In Massachusetts, Harvard Chan students helped evaluate the ramifications of a possible change to the state’s lead poisoning prevention program for children under age 6. Under the proposed change, the definition of lead poisoning would be based on blood lead levels significantly lower than the cutoff currently used. CDC recommendations are being used to inform the state’s decision, according to Sarah L. Stone, CDC/CSTE applied epidemiology fellow at the Massachusetts Department of Public Health, one of several Massachusetts DPH workers who participated in the practicum.
Lowering the lead threshold would hopefully improve children’s long-term health, Stone said.
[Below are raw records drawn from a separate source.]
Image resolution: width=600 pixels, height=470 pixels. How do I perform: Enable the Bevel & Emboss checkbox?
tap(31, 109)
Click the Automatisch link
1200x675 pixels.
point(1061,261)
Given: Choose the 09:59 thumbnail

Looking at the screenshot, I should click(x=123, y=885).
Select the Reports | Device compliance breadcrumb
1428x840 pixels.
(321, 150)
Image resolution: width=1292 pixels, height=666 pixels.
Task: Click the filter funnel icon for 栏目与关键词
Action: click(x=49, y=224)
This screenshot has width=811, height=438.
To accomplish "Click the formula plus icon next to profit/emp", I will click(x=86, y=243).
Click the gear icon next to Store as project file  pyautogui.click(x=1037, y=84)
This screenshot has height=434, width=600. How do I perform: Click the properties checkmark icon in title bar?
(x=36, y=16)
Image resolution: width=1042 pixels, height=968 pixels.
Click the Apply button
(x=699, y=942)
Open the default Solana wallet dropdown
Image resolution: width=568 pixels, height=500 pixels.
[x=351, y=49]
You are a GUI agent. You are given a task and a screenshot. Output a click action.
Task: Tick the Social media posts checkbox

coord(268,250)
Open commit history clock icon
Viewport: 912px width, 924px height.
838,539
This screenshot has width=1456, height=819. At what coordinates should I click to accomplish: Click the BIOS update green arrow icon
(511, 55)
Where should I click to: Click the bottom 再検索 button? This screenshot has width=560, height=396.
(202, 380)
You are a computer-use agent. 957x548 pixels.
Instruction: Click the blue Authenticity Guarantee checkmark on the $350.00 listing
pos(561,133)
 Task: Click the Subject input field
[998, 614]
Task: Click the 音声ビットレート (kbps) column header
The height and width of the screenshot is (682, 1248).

Lead poisoning is also a health equity issue because it already disproportionately affects racial and ethnic minorities and children in families with lower incomes, she noted.
However, after discussions with DPH staff and using a logic model, the Harvard students realized that lowering the threshold might in fact have some negative consequences. That’s because a determination of lead poisoning leads to mandated intervention in homes, such as removing lead or encapsulating it, and this might make unscrupulous landlords less inclined to rent to families with young children because of the cost involved. “That could mean a decrease in the amount of available housing, which is already in scarce supply, especially for families with lower incomes,” said Stone.
Using the logic model helped bring the information about potential housing challenges to the forefront. “The logic model is an ideal tool to consider the complex relationship between activities and outcomes,” Stone said. “No amount of lead is good,” she added, “but these sorts of consequences need to be taken into account as the DPH considers changing how lead poisoning is defined.”
Brown said it’s particularly valuable for the Harvard Chan students—typically high achievers accustomed to success in their endeavors—to confront “complicated programs with a lot of moving pieces.”
Joshua Jeong, a doctoral student in global health and population, agreed. He worked with the Vermont Department of Health on a program aimed at increasing screening for depression among parents. “I think it’s valuable to have grad students who kind of live in their own bubble work in the field to see that things don’t actually work the way we talk about in the classroom,” he said.